Overview

Cetuximab in Combination With Chemotherapy for Patients With Head and Neck Cancer

Status:
Withdrawn

Trial end date:
2012-01-01

Target enrollment:
0

Participant gender:
All

Summary

This is an open, multicenter phase II study. The purpose is to demonstrate the efficacy of cetuximab in combination with carboplatin and vinorelbine as second line treatment in patients with recurrent or metastatic head and neck cancer who have progressed during or after treatment with first line cisplatinum.

Phase:

Phase 2

Accepts Healthy Volunteers?

Details

Lead Sponsor:

Per Pfeiffer

Collaborator:

Odense University Hospital

Treatments:

Carboplatin
Cetuximab
Vinorelbine

Criteria

Inclusion Criteria:

- Histologically verified squamous cell carcinoma of the head and neck where curatively
intended local treatment is not possible.
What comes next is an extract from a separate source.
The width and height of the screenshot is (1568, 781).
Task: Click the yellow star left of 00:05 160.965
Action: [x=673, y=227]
- Measurable or non-measurable disease.

- Disease progression during or after first line palliative chemotherapy with
cisplatinum or patients with recurrence < 6 months after primary concomitant
chemo-radiotherapy with cisplatinum.

- WHO Performance Status 0-2.

- Age ≥ 18 years.

- Neutrophil count (ANC) ≥ 1.5 x 10^9/l and platelets ≥ 100 x 10^9/l.

- Normal liver function with bilirubin < 1.5 x UNL (Upper Normal Limit), no UNL for ALAT
with liver metastases.

- Creatinin clearance ≥ 50 ml/min.

- Signed informed consent.

Exclusion Criteria:

- Other active malignant disease.

- Patients who are considered unable to follow the treatment plan or follow-up visits.
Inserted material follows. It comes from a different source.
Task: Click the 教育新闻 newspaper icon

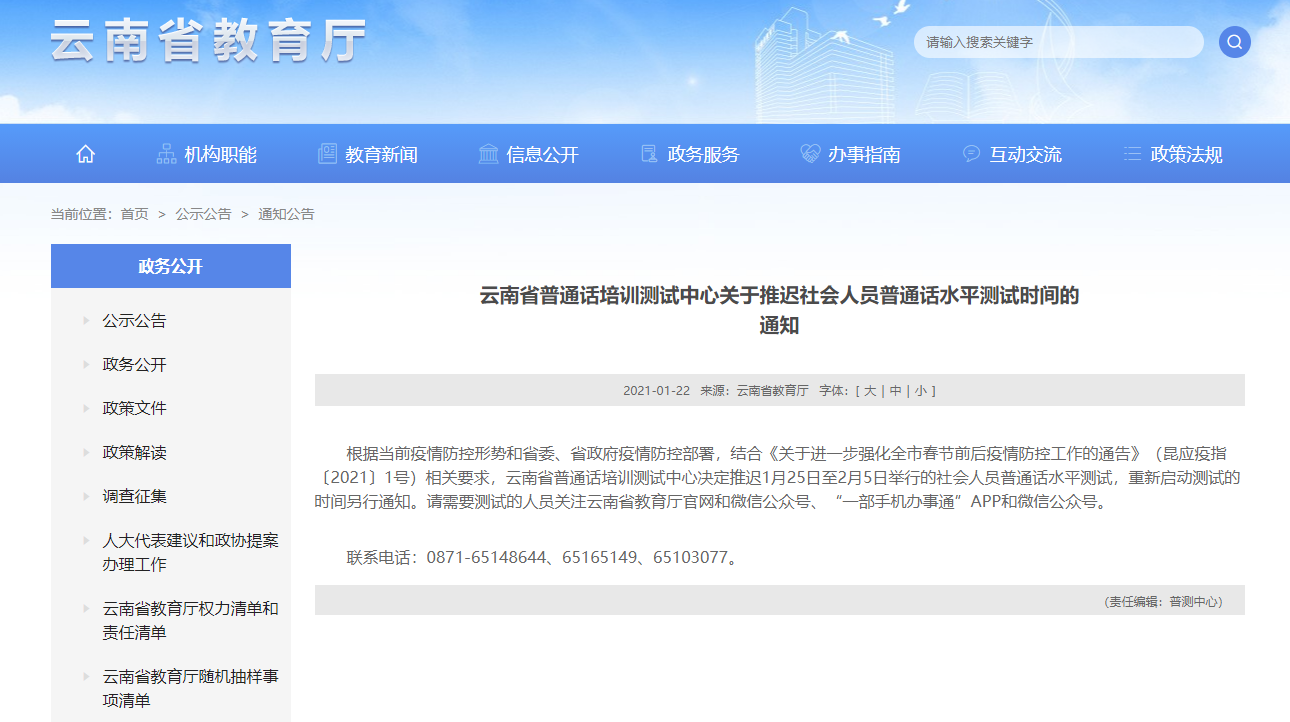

- Other serious disease (e.g. severe heart disease, myocardial infarction (MI) within 1
year, active infection).

- Any condition or treatment which after the opinion of the investigator may expose the
patient to a risk or may influence the purpose of the trial.

- Pregnant or lactating women.

- Known hypersensitivity towards one or more of the components of the treatment.

- Prior treatment with either cetuximab or other inhibitors of EGFR.